Refugees find a sense of family and community in Grassington


A group of refugees from eight different countries, speaking six different languages spent a weekend exploring community in Grassington earlier this month.

The men – all from St Augustine’s Centre in Halifax – were part of a project run by the charity,  ACross Country, which uses the outdoors and other activities to encourage personal, social and spiritual growth and recuperation. Its trustees include the Revd Simon Crook, curate at Huddersfield Parish Church, and his wife, Sam. 

Read Simon’s report from the weekend away:

"Our group in October 2016 was incredibly diverse with men from Sudan, Syria, Somalia, Afghanistan, Iraq, Ethiopia, Sri Lanka, and Trinidad and Tobago; speaking Arabic, Somali, Dari, Oromo, Tamil and English. As usual we started the weekend at St Augustine’s with the necessary form filling, minibus loading etc. Talk is sparse and there are clear small groups formed mostly around ethnic lines. By the time the group has walked in the dusk and dark, stumbling in the mud, helped each other over walls, rocks and stiles that miraculously double in size and difficulty in the dark, they are a unit. Dinner in the warmth of the house is a celebration of an adventure survived: a gathering of a community in a place of safety.

"This year saw us trying a new venue in Grassington. The homebase had a fantastic kitchen and lounge area, and so cooking, eating, playing and praying were effortlessly communal. The family atmosphere was more than a cliché, it was tangible, with people playing games, jumping in to help, ducking out of chores, wrangling over what to do next.

"This community formed in the furnace of adventure, and nurtured in the safety of the home became the place to talk about everything from the weather and food, to childhood memories. In this space stories were shared about journeys to the UK, time in Calais waiting for passage to England,  losses endured and some of whom and what has been left behind. Cooking and eating became times of connecting, teaching each other languages, sharing food traditions and customs, reminiscing.

"This time it was not the trauma, death, blood and tears that struck us, although they were undoubtedly there, but that these men were torn from their families and communities. These people, young and old, were connected by the thin ethereal thread of the internet to their mums, dads, brothers, aunts, uncles etc. Their phones were more precious than food or clothes because they were the only way to hold the threads of family together: the way to capture the moment and share it with the ones they love.

"This disparate community is vital but not enough; as humans we are created for community no matter how introvert or extrovert we are. For a brief moment, ACross Country provided a space to be in community, to build relationships, to laugh, play, cry and pray together, whatever the culture, language or faith.  Rather than counsellor and leader this group needed us to be fathers and mothers, brothers and sisters. Not for a moment do we think ACross Country can or should replace a person’s family, but this past weekend has resonated with family and home.

ACross Country: a place of Adventure and Stillness, to be more fully ourselves, with others, our world, and with God.
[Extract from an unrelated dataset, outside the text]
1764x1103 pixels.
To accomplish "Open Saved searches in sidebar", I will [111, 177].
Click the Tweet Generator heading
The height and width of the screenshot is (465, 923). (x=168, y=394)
Simon Crook is curate at Huddersfield Parish Church, His wife, Sam is a former primary school teacher in her last year of training to be a counsellor.. Both spent three years community-living at the Bekezela Adventure Farm in South Africa and once back home in the UK wanted to set up a similar experience here. There are six trustees with the charity and they are always looking for more people with a wide range of skills and abilities to volunteer.